START Exercise materials
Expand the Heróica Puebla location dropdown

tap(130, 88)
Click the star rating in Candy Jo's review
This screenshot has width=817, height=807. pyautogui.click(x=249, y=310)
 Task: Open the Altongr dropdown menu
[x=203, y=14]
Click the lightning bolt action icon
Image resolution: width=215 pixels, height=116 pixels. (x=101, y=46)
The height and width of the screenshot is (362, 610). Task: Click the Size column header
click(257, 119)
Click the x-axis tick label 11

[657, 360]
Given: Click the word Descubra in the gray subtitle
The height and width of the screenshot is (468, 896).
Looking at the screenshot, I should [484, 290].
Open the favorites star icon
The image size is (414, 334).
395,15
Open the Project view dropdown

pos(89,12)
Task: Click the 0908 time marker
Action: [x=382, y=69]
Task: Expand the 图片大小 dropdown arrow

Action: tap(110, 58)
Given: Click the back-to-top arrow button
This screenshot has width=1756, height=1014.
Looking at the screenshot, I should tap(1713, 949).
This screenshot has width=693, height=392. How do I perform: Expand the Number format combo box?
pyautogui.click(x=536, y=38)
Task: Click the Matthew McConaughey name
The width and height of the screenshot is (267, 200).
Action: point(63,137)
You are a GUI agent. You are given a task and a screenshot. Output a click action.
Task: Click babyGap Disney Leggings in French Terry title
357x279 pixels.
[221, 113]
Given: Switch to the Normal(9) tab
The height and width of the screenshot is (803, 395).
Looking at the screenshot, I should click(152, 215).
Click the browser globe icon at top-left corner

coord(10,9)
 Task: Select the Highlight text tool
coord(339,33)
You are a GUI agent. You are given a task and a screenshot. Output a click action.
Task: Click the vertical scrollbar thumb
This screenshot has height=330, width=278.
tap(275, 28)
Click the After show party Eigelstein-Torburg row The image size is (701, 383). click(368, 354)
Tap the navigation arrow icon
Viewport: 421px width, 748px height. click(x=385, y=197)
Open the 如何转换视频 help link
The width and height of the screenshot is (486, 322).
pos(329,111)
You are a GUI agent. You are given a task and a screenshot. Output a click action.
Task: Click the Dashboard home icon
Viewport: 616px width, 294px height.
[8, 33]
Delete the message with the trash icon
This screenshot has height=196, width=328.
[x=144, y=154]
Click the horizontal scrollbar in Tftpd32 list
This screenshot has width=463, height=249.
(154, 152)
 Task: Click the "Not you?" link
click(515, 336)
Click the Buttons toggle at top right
END Exercise materials
Problem description.
Starting at the top of the data above, repeat every line exactly until the line containing "Task: Click the Dashboard home icon" has been given, then stop.

Exercise result.
Expand the Heróica Puebla location dropdown

tap(130, 88)
Click the star rating in Candy Jo's review
This screenshot has width=817, height=807. pyautogui.click(x=249, y=310)
 Task: Open the Altongr dropdown menu
[x=203, y=14]
Click the lightning bolt action icon
Image resolution: width=215 pixels, height=116 pixels. (x=101, y=46)
The height and width of the screenshot is (362, 610). Task: Click the Size column header
click(257, 119)
Click the x-axis tick label 11

[657, 360]
Given: Click the word Descubra in the gray subtitle
The height and width of the screenshot is (468, 896).
Looking at the screenshot, I should [484, 290].
Open the favorites star icon
The image size is (414, 334).
395,15
Open the Project view dropdown

pos(89,12)
Task: Click the 0908 time marker
Action: [x=382, y=69]
Task: Expand the 图片大小 dropdown arrow

Action: tap(110, 58)
Given: Click the back-to-top arrow button
This screenshot has width=1756, height=1014.
Looking at the screenshot, I should tap(1713, 949).
This screenshot has width=693, height=392. How do I perform: Expand the Number format combo box?
pyautogui.click(x=536, y=38)
Task: Click the Matthew McConaughey name
The width and height of the screenshot is (267, 200).
Action: point(63,137)
You are a GUI agent. You are given a task and a screenshot. Output a click action.
Task: Click babyGap Disney Leggings in French Terry title
357x279 pixels.
[221, 113]
Given: Switch to the Normal(9) tab
The height and width of the screenshot is (803, 395).
Looking at the screenshot, I should click(152, 215).
Click the browser globe icon at top-left corner

coord(10,9)
 Task: Select the Highlight text tool
coord(339,33)
You are a GUI agent. You are given a task and a screenshot. Output a click action.
Task: Click the vertical scrollbar thumb
This screenshot has height=330, width=278.
tap(275, 28)
Click the After show party Eigelstein-Torburg row The image size is (701, 383). click(368, 354)
Tap the navigation arrow icon
Viewport: 421px width, 748px height. click(x=385, y=197)
Open the 如何转换视频 help link
The width and height of the screenshot is (486, 322).
pos(329,111)
You are a GUI agent. You are given a task and a screenshot. Output a click action.
Task: Click the Dashboard home icon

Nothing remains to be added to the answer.